En el entorno de Jaque todavía no digieren la tapa del diario al otro día del festejo del aniversario de Los Andes: la foto principal muestra a Cobos en el momento preciso de apretar el botón de la rotativa. Jaque, en cambio, no aparece por ningún lado.

La filosa editorial en la que Los Andes criticó a Jaque por no haber montado una recepción para el vicepresidente en Malargüe también vuelve cada cinco minutos en el relato de algunos voceros. “En la Vicepresidencia se cortaron solos y no avisaron a la hora que iba a llegar Cobos a Malargüe, por eso no tuvo quien lo recibiera”, aseguran, a modo de descargo.
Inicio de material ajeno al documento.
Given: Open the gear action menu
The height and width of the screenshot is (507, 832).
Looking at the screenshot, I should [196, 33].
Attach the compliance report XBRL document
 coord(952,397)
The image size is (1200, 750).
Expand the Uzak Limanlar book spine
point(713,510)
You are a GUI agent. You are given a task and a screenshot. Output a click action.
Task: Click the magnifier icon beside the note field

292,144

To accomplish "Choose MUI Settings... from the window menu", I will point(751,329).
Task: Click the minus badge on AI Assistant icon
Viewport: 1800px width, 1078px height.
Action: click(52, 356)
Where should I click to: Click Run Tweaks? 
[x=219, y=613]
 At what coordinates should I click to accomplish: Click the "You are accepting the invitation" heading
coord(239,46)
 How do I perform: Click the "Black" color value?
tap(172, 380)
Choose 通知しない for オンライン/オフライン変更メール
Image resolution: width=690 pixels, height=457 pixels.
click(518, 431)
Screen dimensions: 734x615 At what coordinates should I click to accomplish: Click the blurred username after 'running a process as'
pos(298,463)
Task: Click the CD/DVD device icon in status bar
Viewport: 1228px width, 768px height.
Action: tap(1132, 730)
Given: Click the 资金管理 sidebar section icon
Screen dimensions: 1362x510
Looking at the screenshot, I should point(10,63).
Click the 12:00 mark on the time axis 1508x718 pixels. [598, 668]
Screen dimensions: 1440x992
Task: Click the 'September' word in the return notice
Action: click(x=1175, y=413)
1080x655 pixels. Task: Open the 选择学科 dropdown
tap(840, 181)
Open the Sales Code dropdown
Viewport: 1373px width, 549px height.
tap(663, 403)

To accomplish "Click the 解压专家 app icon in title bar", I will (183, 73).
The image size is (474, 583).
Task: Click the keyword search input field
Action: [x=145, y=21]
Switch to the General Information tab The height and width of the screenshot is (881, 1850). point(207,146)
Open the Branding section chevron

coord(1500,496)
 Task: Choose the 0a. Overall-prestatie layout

Aquel viernes al mediodía, en el aeropuerto de Malargüe no estuvieron ni Jaque (quien recién visitó el observatorio en la tarde) ni el intendente Juan Agulles para recibir al vicepresidente. El único funcionario que estaba al pie del avión era el secretario de Desarrollo Humano del municipio, Juan José Narambuena.

Para atenuar lo que para la prensa mendocina fue un desplante grave y para el Gobierno apenas un error protocolar de la Vicepresidencia, desde el Poder Ejecutivo destacan en estas horas que Narambuena no es un tipo cualquiera: “Es primo del gobernador”, han informado algunas fuentes oficiales. Seguramente, el parentesco lo sube de categoría.

Finalmente, el "castigo" a Los Andes resulta también una novedad política, y va en la misma línea que Néstor Kirchner ha tomado con respecto a Clarín, accionista mayoritario de Los Andes, y también de La Nación, que fue uno de los propitarios del centenario matutino mendocino hasta hace poco.